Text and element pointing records
▬▬▬▬▬▬
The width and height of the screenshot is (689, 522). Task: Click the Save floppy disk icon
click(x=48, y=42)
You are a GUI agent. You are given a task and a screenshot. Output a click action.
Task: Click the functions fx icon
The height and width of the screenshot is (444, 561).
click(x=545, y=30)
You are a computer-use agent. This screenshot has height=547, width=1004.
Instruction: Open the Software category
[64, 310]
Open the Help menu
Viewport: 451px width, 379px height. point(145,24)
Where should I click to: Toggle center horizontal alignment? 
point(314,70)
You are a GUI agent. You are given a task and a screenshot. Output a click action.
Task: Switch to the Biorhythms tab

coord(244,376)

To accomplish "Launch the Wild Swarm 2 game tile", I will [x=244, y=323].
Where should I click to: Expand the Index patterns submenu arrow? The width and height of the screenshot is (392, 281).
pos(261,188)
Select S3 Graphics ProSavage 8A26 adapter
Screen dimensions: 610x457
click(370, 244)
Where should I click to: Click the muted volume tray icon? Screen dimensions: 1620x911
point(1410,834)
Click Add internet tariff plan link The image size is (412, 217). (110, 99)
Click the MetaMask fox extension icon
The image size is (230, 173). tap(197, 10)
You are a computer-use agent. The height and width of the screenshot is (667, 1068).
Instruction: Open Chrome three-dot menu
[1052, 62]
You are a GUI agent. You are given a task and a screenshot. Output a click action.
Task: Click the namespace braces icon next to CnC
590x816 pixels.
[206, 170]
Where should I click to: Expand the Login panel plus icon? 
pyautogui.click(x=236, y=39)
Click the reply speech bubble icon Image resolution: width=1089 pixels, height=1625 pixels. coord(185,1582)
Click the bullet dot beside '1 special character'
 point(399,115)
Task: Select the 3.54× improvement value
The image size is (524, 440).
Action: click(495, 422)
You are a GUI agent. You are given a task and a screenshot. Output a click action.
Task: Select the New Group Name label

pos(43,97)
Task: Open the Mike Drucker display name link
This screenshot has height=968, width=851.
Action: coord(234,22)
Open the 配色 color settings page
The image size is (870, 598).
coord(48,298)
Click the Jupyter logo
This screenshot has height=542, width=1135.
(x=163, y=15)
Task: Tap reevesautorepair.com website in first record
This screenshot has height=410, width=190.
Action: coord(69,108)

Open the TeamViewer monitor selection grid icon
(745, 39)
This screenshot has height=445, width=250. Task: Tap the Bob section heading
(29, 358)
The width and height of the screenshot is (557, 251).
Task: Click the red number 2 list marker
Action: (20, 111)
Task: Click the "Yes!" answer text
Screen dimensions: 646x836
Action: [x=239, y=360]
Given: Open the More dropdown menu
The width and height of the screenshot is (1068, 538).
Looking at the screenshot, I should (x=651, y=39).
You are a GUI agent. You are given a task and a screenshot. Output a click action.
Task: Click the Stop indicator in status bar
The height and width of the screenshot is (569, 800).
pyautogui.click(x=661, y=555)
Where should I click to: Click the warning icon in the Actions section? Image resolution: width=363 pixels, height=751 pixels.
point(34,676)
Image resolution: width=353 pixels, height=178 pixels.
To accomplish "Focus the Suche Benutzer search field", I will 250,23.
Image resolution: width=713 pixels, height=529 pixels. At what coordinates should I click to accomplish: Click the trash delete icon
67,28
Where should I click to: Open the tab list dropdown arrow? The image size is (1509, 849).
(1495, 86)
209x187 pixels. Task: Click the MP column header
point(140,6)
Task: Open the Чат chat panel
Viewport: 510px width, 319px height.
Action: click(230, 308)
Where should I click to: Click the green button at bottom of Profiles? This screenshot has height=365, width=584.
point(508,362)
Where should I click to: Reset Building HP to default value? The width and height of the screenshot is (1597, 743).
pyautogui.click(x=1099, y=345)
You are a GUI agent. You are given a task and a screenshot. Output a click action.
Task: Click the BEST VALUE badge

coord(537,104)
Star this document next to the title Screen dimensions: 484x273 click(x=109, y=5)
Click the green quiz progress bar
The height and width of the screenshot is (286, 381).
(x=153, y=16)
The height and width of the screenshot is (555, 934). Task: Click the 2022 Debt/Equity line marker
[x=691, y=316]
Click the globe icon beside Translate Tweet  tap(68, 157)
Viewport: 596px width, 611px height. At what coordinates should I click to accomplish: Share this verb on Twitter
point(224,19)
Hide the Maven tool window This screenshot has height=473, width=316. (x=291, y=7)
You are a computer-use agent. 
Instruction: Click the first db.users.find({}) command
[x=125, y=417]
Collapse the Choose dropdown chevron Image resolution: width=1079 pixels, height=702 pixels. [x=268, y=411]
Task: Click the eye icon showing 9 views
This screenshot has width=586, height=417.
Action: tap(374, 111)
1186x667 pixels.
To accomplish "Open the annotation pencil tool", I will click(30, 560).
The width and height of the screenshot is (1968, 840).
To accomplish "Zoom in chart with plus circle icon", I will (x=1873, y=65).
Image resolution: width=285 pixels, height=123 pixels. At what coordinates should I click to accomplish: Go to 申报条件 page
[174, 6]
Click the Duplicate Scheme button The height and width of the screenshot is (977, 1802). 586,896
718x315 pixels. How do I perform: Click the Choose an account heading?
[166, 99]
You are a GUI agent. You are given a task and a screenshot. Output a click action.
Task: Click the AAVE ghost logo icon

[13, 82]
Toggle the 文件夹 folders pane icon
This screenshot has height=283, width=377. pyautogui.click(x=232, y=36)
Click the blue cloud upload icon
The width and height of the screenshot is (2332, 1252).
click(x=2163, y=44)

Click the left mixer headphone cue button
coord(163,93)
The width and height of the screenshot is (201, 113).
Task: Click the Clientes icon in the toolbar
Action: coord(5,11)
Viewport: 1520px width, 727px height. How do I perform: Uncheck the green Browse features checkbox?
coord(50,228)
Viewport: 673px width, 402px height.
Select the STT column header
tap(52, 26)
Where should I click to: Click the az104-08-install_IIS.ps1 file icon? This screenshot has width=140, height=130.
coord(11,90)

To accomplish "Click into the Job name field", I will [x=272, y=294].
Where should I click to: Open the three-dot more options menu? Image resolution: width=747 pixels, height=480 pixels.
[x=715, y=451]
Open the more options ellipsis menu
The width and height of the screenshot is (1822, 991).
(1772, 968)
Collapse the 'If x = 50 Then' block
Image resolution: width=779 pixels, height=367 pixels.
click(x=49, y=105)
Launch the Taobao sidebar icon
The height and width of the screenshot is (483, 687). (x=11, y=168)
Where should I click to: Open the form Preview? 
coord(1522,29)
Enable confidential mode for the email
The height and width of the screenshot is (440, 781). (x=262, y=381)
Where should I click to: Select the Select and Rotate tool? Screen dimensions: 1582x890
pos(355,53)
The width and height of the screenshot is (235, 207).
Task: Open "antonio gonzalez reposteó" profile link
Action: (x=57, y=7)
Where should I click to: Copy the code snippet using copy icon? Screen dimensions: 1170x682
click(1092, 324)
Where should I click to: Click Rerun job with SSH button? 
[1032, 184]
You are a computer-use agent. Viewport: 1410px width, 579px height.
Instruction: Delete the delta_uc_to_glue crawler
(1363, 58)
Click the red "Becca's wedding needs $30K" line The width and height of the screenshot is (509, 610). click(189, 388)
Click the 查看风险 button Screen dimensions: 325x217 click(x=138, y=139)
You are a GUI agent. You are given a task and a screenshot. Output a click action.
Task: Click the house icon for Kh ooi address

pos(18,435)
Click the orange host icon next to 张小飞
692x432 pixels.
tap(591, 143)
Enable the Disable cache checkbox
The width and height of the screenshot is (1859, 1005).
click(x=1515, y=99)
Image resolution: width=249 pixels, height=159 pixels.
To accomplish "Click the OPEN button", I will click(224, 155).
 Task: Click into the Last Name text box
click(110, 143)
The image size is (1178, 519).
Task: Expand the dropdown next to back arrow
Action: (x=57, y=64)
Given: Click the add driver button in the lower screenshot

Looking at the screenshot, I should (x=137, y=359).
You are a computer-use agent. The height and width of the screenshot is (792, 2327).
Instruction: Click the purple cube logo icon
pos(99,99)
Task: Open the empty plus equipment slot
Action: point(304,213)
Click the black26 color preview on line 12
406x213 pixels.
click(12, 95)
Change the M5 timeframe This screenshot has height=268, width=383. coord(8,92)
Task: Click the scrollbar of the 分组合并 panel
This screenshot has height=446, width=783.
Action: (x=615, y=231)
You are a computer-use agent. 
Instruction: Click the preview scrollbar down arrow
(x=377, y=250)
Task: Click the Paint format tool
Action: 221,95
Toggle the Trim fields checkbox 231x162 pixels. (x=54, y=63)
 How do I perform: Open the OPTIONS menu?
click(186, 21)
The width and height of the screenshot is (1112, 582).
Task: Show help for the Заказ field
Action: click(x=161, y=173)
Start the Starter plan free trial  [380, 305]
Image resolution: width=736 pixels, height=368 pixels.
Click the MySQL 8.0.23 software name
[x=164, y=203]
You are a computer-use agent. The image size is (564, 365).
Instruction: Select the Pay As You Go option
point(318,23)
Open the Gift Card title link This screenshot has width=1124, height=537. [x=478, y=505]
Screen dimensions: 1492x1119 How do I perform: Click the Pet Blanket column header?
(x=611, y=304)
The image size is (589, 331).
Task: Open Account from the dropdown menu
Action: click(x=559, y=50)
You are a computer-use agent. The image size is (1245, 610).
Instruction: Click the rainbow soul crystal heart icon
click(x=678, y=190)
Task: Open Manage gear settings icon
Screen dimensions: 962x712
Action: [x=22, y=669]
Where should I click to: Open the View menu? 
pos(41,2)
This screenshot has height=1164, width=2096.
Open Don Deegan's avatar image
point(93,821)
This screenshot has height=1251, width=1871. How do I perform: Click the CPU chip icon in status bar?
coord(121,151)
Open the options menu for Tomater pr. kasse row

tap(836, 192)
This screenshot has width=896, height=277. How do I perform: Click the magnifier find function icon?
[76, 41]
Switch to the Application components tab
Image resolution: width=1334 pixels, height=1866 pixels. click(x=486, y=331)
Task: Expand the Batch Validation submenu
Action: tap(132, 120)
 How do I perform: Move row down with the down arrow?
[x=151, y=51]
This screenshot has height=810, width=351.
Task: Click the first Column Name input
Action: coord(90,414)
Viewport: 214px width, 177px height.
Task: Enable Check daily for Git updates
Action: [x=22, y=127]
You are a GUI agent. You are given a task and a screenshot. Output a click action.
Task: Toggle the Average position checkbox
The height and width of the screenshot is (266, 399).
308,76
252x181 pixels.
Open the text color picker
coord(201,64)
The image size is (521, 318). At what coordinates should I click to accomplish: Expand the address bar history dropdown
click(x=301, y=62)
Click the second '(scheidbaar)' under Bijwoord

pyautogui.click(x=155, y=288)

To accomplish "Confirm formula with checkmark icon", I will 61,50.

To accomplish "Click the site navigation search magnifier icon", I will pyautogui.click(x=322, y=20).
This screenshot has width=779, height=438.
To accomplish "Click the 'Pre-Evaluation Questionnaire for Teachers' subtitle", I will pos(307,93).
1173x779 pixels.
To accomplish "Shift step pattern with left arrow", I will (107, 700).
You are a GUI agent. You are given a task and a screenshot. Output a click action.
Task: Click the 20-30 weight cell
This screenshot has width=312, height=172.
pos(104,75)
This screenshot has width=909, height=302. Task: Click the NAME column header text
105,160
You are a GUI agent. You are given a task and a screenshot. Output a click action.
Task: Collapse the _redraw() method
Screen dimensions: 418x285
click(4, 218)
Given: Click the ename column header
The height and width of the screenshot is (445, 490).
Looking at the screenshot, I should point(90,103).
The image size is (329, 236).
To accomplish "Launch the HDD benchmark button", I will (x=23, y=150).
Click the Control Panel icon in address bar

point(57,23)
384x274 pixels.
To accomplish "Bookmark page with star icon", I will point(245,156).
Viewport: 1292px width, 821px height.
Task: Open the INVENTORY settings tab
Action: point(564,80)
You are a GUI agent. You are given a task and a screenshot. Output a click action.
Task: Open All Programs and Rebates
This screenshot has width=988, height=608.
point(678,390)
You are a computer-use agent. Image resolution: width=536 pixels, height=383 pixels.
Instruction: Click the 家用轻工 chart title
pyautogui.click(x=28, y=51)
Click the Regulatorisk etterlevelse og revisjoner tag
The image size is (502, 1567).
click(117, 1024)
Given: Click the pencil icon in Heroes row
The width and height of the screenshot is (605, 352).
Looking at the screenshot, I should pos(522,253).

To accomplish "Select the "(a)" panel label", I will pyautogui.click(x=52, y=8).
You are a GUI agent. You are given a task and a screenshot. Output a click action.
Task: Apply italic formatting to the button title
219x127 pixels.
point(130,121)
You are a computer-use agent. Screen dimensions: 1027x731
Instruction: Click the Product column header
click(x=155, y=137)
▬▬▬▬▬▬
Brief: Repeat the lines of the listing starting at the line containing "Image resolution: width=285" and ending at the line containing "coord(50,228)", including both of those lines.

Task output:
Image resolution: width=285 pixels, height=123 pixels. At what coordinates should I click to accomplish: Go to 申报条件 page
[174, 6]
Click the Duplicate Scheme button The height and width of the screenshot is (977, 1802). 586,896
718x315 pixels. How do I perform: Click the Choose an account heading?
[166, 99]
You are a GUI agent. You are given a task and a screenshot. Output a click action.
Task: Click the AAVE ghost logo icon

[13, 82]
Toggle the 文件夹 folders pane icon
This screenshot has height=283, width=377. pyautogui.click(x=232, y=36)
Click the blue cloud upload icon
The width and height of the screenshot is (2332, 1252).
click(x=2163, y=44)

Click the left mixer headphone cue button
coord(163,93)
The width and height of the screenshot is (201, 113).
Task: Click the Clientes icon in the toolbar
Action: coord(5,11)
Viewport: 1520px width, 727px height. How do I perform: Uncheck the green Browse features checkbox?
coord(50,228)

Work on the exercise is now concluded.